◆ **Your task**:
Rewrite the data from its first line through the line containing "This screenshot has width=460, height=493.", changing "GUI agent" to "screen assistant" and leaving everything else in those lines as it is.

[Pixel coordinate grounding data]
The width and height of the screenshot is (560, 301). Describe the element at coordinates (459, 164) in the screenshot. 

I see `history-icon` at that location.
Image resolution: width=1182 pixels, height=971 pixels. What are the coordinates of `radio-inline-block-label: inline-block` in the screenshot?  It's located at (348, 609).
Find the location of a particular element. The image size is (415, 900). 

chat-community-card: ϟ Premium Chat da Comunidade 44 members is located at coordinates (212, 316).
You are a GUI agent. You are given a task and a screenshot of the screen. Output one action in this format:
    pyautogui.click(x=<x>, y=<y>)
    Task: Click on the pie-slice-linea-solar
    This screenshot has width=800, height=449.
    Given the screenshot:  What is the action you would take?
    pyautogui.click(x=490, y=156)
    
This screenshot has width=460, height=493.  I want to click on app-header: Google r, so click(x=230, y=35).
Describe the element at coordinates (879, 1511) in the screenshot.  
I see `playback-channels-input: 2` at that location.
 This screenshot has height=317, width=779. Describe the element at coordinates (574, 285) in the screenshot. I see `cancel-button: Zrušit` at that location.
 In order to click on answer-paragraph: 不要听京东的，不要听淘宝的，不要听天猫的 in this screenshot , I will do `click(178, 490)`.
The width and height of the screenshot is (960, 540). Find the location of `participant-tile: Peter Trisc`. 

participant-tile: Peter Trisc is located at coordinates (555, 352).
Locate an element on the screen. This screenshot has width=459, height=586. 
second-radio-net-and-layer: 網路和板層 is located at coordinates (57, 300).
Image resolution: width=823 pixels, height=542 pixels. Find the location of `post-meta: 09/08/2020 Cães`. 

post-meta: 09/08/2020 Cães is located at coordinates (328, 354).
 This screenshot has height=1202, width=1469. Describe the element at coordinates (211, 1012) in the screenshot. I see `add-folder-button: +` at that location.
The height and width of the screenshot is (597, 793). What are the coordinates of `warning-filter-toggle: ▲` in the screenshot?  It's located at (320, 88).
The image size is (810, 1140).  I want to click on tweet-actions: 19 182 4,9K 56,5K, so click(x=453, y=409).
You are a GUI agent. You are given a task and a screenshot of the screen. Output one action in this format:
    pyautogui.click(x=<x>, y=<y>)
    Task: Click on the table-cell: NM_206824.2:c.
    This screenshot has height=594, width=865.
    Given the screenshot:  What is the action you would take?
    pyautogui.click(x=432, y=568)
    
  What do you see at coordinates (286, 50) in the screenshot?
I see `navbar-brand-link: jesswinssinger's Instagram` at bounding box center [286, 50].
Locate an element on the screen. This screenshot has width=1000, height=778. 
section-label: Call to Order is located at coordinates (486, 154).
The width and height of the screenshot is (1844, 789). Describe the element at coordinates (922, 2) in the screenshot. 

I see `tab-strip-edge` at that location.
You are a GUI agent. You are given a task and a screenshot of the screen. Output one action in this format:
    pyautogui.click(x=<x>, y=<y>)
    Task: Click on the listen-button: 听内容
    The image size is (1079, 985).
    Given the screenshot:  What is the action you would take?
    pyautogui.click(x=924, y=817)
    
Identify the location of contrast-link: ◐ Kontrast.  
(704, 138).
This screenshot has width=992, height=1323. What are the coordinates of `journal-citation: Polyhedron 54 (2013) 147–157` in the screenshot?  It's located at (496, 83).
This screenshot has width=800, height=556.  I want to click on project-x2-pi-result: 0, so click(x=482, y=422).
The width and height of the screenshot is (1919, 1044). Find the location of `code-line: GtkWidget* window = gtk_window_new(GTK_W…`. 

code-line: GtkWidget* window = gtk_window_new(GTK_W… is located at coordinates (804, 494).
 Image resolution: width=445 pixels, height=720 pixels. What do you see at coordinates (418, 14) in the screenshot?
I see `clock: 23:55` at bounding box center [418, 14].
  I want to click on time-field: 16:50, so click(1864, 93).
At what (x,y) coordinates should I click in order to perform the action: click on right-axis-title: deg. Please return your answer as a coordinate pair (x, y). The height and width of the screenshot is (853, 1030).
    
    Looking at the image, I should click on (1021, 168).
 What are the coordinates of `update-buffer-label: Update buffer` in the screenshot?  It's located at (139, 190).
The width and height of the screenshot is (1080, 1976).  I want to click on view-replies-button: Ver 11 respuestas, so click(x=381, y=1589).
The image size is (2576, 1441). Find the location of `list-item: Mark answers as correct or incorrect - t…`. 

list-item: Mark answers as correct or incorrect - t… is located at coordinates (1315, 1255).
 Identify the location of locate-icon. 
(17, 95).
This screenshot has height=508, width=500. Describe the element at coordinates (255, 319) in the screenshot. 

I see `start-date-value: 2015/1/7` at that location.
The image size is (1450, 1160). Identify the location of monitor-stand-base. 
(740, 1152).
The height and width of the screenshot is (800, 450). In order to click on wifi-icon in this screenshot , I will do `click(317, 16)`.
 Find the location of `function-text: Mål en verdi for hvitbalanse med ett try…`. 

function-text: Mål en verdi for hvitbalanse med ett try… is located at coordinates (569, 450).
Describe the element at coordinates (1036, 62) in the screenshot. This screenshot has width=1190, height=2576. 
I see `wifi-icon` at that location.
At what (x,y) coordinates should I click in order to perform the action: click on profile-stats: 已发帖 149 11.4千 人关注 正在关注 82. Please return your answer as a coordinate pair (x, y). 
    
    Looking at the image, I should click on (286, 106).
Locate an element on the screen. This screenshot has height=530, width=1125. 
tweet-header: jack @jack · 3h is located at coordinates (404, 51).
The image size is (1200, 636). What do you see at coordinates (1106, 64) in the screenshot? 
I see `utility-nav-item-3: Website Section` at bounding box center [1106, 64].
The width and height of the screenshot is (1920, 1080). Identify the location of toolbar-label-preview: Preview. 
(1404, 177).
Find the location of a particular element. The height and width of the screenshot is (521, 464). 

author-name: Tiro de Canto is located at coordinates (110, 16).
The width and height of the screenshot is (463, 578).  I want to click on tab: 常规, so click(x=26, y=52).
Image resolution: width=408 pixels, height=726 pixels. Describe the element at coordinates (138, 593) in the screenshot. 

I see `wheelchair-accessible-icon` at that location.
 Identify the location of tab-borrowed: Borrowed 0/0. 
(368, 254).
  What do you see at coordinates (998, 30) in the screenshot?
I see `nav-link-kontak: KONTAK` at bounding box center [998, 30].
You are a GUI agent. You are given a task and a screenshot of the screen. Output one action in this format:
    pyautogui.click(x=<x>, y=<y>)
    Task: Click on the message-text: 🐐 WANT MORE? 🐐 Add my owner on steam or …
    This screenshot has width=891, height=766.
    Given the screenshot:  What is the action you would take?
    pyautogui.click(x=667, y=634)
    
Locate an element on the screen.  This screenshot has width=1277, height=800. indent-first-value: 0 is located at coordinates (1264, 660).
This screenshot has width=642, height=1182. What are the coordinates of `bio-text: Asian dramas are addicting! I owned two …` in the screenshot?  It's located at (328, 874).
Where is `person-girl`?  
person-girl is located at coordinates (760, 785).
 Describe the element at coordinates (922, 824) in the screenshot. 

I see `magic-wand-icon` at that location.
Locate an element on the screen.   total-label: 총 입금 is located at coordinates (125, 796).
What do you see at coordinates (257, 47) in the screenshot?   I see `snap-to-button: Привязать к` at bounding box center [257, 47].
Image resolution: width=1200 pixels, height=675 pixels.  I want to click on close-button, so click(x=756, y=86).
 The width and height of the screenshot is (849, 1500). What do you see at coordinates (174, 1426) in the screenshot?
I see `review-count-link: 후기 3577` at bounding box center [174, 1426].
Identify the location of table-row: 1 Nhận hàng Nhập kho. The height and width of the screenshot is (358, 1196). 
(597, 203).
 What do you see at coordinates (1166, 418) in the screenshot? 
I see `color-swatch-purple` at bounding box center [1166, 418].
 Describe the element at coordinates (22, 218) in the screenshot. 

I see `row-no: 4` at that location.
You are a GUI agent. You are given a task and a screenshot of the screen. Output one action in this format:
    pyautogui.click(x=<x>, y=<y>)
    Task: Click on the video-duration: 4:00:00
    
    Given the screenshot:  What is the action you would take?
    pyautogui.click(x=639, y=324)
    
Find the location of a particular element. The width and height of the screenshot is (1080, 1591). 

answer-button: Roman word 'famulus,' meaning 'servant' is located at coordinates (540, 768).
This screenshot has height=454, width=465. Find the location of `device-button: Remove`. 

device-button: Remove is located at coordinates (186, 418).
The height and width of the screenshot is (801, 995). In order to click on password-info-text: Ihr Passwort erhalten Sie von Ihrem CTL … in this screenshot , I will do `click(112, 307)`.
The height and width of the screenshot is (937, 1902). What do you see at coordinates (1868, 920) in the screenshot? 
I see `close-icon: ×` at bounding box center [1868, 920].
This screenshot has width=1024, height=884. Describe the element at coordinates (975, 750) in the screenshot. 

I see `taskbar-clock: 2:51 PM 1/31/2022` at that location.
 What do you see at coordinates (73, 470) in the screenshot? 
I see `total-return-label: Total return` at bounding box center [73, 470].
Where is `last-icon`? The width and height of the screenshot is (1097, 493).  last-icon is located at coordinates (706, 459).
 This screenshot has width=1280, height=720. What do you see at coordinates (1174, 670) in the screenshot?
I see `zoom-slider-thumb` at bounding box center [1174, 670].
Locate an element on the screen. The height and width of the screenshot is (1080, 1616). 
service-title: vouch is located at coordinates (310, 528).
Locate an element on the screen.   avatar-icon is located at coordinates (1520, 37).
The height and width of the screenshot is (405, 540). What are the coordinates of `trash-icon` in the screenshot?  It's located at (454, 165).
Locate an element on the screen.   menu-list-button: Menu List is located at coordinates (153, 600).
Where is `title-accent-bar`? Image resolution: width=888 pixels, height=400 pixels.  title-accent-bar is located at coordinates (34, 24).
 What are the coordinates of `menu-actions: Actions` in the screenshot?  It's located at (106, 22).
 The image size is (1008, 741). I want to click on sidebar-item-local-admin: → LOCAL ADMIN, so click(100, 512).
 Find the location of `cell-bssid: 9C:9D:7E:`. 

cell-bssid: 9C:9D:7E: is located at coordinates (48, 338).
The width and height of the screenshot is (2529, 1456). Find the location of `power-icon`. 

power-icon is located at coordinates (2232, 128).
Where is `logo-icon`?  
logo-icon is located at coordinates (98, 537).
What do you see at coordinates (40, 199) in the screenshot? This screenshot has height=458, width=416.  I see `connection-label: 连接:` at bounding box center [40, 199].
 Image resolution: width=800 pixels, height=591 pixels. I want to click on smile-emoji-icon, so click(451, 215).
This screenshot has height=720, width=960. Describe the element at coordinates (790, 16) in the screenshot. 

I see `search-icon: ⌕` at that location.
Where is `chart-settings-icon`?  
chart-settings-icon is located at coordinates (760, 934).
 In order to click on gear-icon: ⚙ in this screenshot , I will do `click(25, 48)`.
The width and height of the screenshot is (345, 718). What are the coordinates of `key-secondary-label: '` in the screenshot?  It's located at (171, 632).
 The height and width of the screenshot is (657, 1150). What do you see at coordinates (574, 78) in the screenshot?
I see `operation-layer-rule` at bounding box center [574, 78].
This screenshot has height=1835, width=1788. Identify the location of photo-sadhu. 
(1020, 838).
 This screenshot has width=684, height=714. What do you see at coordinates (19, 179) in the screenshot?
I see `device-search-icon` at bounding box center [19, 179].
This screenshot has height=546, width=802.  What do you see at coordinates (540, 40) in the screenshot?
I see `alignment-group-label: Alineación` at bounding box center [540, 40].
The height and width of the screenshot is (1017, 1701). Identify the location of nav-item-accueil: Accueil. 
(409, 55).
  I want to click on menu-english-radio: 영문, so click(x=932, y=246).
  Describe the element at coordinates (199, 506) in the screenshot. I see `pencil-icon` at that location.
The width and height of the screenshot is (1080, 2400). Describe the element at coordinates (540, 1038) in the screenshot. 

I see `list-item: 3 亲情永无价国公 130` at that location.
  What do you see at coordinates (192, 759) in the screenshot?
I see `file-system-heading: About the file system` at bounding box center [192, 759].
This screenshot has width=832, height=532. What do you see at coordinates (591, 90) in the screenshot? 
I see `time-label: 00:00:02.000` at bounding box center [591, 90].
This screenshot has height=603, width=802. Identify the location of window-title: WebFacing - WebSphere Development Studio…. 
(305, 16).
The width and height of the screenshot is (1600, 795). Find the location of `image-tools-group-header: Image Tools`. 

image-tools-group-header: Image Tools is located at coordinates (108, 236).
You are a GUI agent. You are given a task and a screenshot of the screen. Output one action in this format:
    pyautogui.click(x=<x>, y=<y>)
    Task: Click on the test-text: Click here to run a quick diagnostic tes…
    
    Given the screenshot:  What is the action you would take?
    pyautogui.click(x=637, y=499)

◆ **Answer space**:
The width and height of the screenshot is (560, 301). Describe the element at coordinates (459, 164) in the screenshot. 

I see `history-icon` at that location.
Image resolution: width=1182 pixels, height=971 pixels. What are the coordinates of `radio-inline-block-label: inline-block` in the screenshot?  It's located at (348, 609).
Find the location of a particular element. The image size is (415, 900). 

chat-community-card: ϟ Premium Chat da Comunidade 44 members is located at coordinates (212, 316).
You are a screen assistant. You are given a task and a screenshot of the screen. Output one action in this format:
    pyautogui.click(x=<x>, y=<y>)
    Task: Click on the pie-slice-linea-solar
    This screenshot has width=800, height=449.
    Given the screenshot:  What is the action you would take?
    pyautogui.click(x=490, y=156)
    
This screenshot has width=460, height=493.  I want to click on app-header: Google r, so click(x=230, y=35).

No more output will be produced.